(Stored data entries)
::::::::

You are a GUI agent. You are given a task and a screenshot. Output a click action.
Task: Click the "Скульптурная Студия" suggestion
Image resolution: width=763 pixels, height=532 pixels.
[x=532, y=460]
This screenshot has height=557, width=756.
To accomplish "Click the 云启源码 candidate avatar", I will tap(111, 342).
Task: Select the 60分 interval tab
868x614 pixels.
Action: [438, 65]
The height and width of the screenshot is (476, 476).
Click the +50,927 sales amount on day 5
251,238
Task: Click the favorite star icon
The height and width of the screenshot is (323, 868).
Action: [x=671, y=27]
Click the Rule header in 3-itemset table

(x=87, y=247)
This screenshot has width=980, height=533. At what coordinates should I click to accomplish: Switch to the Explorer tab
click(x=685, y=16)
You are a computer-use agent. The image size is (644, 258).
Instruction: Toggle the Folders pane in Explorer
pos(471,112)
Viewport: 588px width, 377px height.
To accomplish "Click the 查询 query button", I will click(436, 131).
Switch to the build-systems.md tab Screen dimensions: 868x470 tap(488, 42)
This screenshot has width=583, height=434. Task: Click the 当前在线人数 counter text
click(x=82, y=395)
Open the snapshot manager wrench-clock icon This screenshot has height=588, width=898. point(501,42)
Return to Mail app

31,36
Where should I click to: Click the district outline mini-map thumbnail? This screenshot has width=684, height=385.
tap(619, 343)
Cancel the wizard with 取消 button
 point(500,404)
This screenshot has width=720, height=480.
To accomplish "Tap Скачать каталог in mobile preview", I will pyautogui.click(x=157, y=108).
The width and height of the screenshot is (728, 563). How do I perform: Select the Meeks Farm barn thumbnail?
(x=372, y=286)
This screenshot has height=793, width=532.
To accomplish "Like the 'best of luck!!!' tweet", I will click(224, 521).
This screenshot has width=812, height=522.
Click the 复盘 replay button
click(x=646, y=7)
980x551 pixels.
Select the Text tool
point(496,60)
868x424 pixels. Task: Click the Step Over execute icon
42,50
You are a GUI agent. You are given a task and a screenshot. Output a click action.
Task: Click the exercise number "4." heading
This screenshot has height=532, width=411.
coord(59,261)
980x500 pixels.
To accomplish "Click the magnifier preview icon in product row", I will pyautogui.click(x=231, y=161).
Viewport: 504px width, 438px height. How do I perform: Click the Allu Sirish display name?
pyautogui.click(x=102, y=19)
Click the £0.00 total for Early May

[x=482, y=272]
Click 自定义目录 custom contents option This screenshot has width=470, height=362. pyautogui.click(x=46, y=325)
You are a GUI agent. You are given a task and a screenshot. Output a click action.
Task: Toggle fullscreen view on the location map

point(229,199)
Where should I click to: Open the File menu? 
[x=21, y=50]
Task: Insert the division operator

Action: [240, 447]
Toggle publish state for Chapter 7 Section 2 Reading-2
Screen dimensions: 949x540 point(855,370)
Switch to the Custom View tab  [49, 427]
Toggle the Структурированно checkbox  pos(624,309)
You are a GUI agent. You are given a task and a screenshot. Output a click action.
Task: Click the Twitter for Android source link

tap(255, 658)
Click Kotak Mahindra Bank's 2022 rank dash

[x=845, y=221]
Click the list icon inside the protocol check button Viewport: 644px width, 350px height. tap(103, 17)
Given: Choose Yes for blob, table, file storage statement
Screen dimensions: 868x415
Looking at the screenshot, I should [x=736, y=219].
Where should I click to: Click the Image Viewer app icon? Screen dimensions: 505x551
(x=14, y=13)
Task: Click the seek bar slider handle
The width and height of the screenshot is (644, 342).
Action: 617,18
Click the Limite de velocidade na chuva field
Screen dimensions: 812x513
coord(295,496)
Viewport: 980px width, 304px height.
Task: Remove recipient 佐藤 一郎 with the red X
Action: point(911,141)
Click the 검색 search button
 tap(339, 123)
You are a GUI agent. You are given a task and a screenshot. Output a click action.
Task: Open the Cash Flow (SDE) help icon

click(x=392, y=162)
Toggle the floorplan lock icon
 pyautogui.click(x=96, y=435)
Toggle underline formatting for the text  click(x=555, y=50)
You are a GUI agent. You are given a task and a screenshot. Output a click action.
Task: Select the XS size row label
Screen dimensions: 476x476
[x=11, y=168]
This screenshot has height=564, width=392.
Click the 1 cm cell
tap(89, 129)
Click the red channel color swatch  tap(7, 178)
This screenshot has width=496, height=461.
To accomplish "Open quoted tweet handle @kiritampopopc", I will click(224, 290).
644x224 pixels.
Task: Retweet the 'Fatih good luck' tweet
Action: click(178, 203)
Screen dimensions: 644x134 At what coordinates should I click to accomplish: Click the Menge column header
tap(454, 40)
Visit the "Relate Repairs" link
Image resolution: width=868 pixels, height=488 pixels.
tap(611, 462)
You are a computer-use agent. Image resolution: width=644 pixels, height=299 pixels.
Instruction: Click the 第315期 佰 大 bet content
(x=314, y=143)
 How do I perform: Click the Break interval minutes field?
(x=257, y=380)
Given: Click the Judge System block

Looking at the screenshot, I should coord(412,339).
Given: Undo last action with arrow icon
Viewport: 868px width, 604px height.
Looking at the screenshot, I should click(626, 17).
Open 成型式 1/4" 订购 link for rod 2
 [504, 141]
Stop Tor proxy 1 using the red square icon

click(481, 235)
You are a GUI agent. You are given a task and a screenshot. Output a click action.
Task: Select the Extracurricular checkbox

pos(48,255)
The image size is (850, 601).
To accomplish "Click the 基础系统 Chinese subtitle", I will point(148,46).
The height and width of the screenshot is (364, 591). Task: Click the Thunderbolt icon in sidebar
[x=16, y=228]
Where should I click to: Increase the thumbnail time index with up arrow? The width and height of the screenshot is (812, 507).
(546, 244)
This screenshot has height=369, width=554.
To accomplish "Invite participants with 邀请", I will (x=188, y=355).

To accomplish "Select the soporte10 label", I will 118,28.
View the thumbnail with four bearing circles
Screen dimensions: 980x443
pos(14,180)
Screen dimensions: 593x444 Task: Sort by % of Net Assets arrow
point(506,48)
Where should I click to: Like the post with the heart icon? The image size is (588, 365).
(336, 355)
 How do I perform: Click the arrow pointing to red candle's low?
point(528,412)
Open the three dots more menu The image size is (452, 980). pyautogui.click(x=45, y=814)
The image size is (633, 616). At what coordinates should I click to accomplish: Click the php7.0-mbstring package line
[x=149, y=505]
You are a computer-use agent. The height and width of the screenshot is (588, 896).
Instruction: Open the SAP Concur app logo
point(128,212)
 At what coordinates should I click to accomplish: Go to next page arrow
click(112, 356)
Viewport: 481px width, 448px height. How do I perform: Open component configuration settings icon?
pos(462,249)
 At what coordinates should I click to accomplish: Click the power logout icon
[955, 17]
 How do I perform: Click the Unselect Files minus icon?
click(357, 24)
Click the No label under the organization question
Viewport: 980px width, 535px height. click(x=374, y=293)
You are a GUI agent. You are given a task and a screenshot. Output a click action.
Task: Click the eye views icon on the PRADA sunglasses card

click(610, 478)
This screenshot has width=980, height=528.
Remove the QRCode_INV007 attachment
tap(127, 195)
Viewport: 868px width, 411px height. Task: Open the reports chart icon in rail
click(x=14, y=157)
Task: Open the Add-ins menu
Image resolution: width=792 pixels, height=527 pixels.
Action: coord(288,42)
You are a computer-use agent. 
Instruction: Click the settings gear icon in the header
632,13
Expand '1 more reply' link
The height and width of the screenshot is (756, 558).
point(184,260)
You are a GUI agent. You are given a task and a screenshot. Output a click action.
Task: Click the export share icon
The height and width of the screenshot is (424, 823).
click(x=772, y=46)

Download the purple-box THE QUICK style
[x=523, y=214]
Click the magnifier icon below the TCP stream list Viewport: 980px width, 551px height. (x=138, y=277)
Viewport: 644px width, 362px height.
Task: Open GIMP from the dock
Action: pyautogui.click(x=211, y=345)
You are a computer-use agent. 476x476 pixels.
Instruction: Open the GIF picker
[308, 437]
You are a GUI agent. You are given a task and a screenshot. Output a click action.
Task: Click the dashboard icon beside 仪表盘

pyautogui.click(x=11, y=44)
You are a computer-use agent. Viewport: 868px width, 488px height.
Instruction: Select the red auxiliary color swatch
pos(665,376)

::::::::

Look through the entries above for the word "computer". Copy every line where it shows up.

> TASK OUTPUT
You are a computer-use agent. The image size is (644, 258).
You are a computer-use agent. Image resolution: width=644 pixels, height=299 pixels.
You are a computer-use agent. The height and width of the screenshot is (588, 896).
You are a computer-use agent. 
You are a computer-use agent. 476x476 pixels.
You are a computer-use agent. Viewport: 868px width, 488px height.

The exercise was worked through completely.